My games are also quite appropriate for this - both Holey Suit and Jump Jolt are physics games about wall jumping or propelling yourself in space, so it's quite easy to record fun action sequences. They are also rather colourful!
Another reason for using in-game footage, is I like people to click on my game with intent. It is good to have people visit your game page, but better if they do so with the intention to download it and have a go. You see what you're getting with both Jump Jolt and Holey Suit thumbnails, whether it is the physics-based game play of Holey Suit or the frantic wall jumping in Jump Jolt.
Ok, I like that, but how to?
Simple! I use game maker for my games, and it's rather trivial to insert a static object into the game. First, you need your title image. I personally use InkScape, but any method works.
For both Holey Suit and Jump Jolt, I simply created an in-game object, using the game tile as sprite. In the step event, it's rather easy to wire a behaviour so that the title stays in the middle of the screen at all times when recording.

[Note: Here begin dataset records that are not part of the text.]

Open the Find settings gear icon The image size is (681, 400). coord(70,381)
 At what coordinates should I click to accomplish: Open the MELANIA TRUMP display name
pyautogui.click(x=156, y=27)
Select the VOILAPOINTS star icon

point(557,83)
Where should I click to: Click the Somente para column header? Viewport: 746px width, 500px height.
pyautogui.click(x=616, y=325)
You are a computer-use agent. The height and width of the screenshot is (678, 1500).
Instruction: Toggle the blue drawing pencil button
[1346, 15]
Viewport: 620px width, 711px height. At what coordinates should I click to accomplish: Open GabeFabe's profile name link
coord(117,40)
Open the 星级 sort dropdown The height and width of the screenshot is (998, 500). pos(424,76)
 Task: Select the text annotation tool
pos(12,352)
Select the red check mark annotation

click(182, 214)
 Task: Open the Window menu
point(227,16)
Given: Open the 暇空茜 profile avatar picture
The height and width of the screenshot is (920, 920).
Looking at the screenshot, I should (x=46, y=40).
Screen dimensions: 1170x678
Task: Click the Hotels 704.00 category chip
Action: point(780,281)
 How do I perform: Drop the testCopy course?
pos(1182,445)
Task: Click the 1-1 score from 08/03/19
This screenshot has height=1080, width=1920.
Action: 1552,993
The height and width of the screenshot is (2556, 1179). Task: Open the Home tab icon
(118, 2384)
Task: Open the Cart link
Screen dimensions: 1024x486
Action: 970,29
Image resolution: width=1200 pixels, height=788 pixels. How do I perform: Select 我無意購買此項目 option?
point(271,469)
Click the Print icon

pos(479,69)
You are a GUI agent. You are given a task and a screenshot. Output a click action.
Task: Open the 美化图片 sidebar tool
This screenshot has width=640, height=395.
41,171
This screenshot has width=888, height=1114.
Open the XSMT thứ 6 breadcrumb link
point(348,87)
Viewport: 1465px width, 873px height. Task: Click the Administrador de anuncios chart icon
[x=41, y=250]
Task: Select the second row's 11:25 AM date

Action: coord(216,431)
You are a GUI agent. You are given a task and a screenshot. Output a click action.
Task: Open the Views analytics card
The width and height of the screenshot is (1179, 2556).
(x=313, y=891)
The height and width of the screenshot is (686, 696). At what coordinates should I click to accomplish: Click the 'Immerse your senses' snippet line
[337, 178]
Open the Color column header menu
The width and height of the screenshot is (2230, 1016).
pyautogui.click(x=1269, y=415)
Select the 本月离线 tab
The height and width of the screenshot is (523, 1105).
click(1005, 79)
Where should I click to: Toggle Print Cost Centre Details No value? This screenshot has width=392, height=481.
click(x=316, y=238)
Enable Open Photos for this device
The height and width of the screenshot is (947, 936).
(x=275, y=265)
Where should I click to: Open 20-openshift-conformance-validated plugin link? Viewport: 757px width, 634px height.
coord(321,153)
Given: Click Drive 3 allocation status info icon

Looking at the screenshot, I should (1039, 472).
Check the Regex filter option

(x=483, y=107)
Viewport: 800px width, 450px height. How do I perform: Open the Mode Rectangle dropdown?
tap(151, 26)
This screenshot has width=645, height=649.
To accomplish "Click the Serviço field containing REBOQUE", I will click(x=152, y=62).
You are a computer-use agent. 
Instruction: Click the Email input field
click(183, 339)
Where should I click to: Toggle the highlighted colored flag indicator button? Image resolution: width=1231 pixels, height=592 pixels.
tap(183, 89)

Next steps is simple: play the game and record some footage! Making GIF can be tricky on the fly, so I favour recording video footage of the game first, then dig through the recordings until I find a sequence I like. I use FRAPS for recording the game, but they are a lot of software out there for this.
Once you have a good sequence, which reflects the game well, looks fun to watch, time to record to GIF! Just make sure the sequence you pick hasn't too much going on, and that both the action and game title are clear.
There I use GIFCAM. I simply play the footage again, and hit record to capture the sequence I like. For Jump Jolt I recorded several sequences and compared and picked the one I thought looked best.
And there you have it! Any changes I need to make for the GIF after recording (crop, shaving a few frames off etc) I use https://ezgif.com/. It's a great online GIF editor that does anything I need, without requiring to install anything on my machine.
On releasing the HTML5 version of JumpJolt, I also realised EzGif can insert watermarks/text/logos, and even add effects such as changing hue, a specific colour etc. This is how I quickly was able to add the HTML5 logo to the web version of Jump Jolt:
One last thing to be mindful of the GIF recommended sizes on itch.io (Minimum: 315x250, Recommended: 630x500). If you go through all this effort, you might as well make sure you produce GIFs in the right size, so it doesn't get stretched or cropped! As mentioned previously, also make sure your game page includes GIF screenshots, and that you generally give it some love. Every little helps!
And that's your lot! Hope you enjoyed the read.